Type out the listing below exactly. Pictures stay out of it.

▬▬▬▬▬▬▬▬▬▬

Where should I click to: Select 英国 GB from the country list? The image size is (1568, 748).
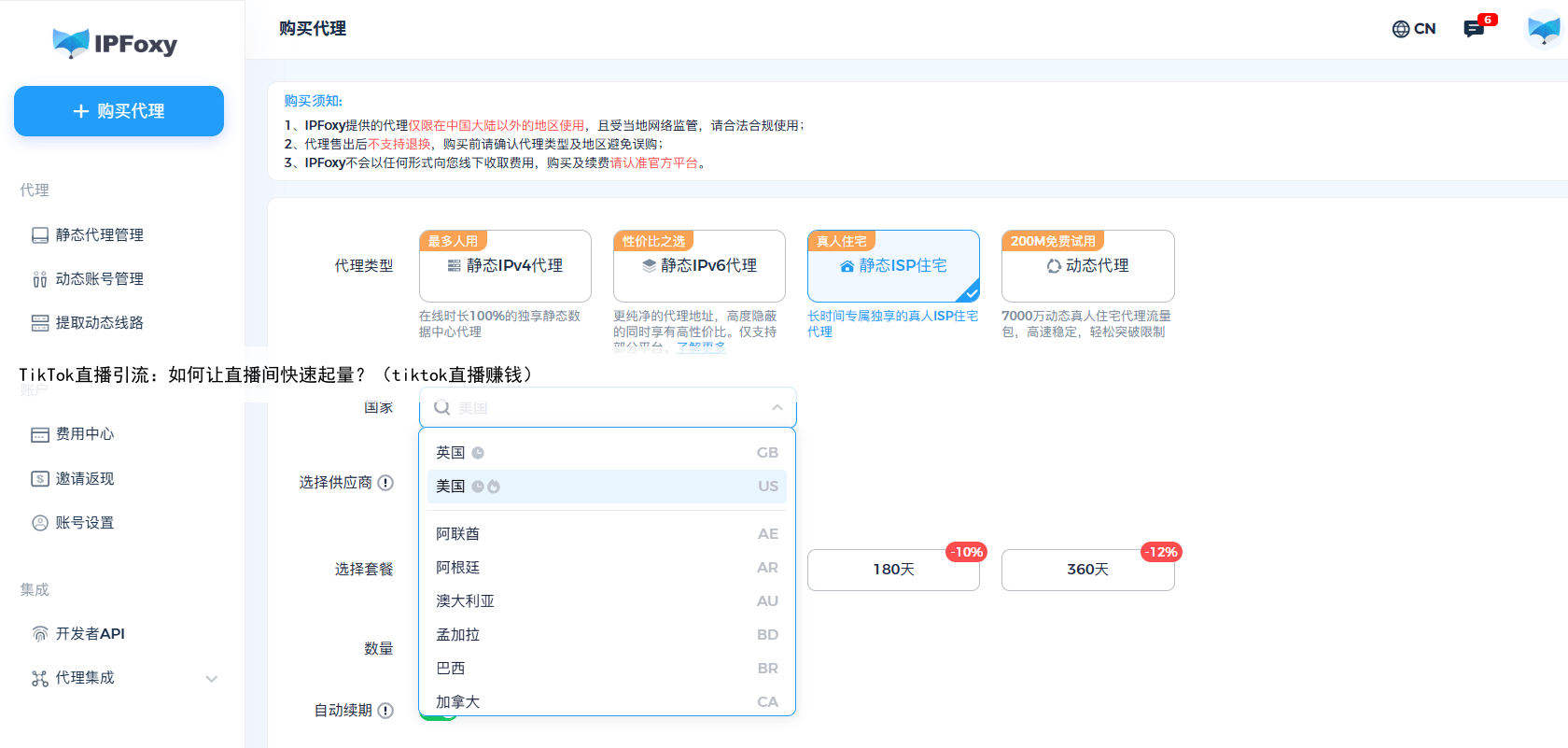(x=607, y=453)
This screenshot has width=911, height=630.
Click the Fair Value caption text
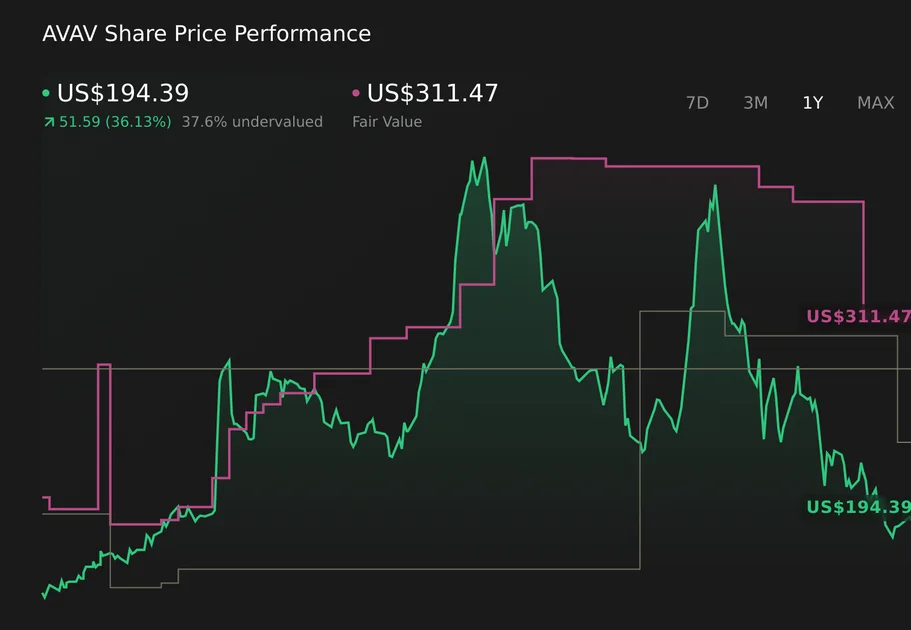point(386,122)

▬▬▬▬▬▬▬▬▬▬

> EXERCISE SOLUTION:
Where should I click to: Select 英国 GB from the country list? The image size is (1568, 748).
(x=607, y=453)
This screenshot has width=911, height=630.
Click the Fair Value caption text
point(386,122)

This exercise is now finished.